▸ Your instructions
Copy word for word the records from the line with "manages [428, 891]" through the end of the records, including both of those lines.

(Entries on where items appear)

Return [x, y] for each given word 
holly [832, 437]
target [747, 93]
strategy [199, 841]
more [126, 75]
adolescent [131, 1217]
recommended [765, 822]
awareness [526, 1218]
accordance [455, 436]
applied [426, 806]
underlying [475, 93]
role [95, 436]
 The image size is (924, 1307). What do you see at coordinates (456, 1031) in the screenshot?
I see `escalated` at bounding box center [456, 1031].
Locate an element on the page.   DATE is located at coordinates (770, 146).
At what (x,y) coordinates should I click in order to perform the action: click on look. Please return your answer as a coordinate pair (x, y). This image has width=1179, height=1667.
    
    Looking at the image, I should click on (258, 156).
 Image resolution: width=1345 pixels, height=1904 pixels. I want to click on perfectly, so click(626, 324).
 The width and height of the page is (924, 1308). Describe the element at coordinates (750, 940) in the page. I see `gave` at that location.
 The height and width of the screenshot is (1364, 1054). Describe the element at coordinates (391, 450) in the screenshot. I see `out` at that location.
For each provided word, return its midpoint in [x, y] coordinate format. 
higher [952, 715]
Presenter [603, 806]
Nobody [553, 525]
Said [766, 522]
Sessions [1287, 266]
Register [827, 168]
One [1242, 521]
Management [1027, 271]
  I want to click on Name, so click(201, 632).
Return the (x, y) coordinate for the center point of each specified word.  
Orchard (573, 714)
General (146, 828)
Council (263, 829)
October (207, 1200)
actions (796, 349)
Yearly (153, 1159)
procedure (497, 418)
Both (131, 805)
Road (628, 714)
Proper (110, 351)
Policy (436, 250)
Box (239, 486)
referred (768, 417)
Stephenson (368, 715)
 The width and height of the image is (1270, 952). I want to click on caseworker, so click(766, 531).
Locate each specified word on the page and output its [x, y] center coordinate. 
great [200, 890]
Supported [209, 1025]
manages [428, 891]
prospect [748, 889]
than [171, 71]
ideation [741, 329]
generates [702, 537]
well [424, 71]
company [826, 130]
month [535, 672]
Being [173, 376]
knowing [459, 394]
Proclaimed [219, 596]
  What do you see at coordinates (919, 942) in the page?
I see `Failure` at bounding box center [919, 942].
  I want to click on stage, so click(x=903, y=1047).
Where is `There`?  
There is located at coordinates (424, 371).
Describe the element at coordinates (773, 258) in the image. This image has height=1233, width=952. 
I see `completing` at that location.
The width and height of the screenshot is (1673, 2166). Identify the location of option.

▸ Written response
manages [428, 891]
prospect [748, 889]
than [171, 71]
ideation [741, 329]
generates [702, 537]
well [424, 71]
company [826, 130]
month [535, 672]
Being [173, 376]
knowing [459, 394]
Proclaimed [219, 596]
  What do you see at coordinates (919, 942) in the page?
I see `Failure` at bounding box center [919, 942].
  I want to click on stage, so click(x=903, y=1047).
Where is `There`?  
There is located at coordinates (424, 371).
Describe the element at coordinates (773, 258) in the image. This image has height=1233, width=952. 
I see `completing` at that location.
The width and height of the screenshot is (1673, 2166). Identify the location of option.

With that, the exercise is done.